> _What needs to be done_
Each line below should be restated exactly, with nothing dropped.

> _Provided records_

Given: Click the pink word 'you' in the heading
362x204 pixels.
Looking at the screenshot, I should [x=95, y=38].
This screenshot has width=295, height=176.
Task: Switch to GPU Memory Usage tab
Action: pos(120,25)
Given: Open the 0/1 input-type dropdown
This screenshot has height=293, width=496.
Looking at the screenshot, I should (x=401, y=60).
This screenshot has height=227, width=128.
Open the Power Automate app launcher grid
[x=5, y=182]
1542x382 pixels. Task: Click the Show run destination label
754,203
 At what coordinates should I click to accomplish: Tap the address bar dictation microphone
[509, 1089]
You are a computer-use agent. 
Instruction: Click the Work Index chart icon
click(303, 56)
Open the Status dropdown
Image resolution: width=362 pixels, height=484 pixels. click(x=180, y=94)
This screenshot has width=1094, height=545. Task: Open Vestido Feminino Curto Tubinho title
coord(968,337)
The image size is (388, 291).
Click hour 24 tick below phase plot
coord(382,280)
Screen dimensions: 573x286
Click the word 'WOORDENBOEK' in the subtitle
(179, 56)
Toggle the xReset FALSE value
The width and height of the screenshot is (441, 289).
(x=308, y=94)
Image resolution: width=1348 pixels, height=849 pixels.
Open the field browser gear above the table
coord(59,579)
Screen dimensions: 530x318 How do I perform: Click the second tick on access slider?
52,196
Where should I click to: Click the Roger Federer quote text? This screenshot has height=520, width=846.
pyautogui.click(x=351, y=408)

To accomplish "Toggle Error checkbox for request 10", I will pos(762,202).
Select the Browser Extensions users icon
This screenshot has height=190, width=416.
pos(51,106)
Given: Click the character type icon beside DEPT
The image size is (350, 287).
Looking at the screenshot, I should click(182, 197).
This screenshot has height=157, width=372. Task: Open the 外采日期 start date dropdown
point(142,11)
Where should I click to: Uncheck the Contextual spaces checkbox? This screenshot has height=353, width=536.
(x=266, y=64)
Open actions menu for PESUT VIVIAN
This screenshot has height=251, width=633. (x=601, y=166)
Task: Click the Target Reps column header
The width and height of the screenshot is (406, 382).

> _Answer box_
Given: Click the pink word 'you' in the heading
362x204 pixels.
Looking at the screenshot, I should [x=95, y=38].
This screenshot has width=295, height=176.
Task: Switch to GPU Memory Usage tab
Action: pos(120,25)
Given: Open the 0/1 input-type dropdown
This screenshot has height=293, width=496.
Looking at the screenshot, I should (x=401, y=60).
This screenshot has height=227, width=128.
Open the Power Automate app launcher grid
[x=5, y=182]
1542x382 pixels. Task: Click the Show run destination label
754,203
 At what coordinates should I click to accomplish: Tap the address bar dictation microphone
[509, 1089]
You are a computer-use agent. 
Instruction: Click the Work Index chart icon
click(303, 56)
Open the Status dropdown
Image resolution: width=362 pixels, height=484 pixels. click(x=180, y=94)
This screenshot has width=1094, height=545. Task: Open Vestido Feminino Curto Tubinho title
coord(968,337)
The image size is (388, 291).
Click hour 24 tick below phase plot
coord(382,280)
Screen dimensions: 573x286
Click the word 'WOORDENBOEK' in the subtitle
(179, 56)
Toggle the xReset FALSE value
The width and height of the screenshot is (441, 289).
(x=308, y=94)
Image resolution: width=1348 pixels, height=849 pixels.
Open the field browser gear above the table
coord(59,579)
Screen dimensions: 530x318 How do I perform: Click the second tick on access slider?
52,196
Where should I click to: Click the Roger Federer quote text? This screenshot has height=520, width=846.
pyautogui.click(x=351, y=408)

To accomplish "Toggle Error checkbox for request 10", I will pos(762,202).
Select the Browser Extensions users icon
This screenshot has height=190, width=416.
pos(51,106)
Given: Click the character type icon beside DEPT
The image size is (350, 287).
Looking at the screenshot, I should click(182, 197).
This screenshot has height=157, width=372. Task: Open the 外采日期 start date dropdown
point(142,11)
Where should I click to: Uncheck the Contextual spaces checkbox? This screenshot has height=353, width=536.
(x=266, y=64)
Open actions menu for PESUT VIVIAN
This screenshot has height=251, width=633. (x=601, y=166)
Task: Click the Target Reps column header
The width and height of the screenshot is (406, 382).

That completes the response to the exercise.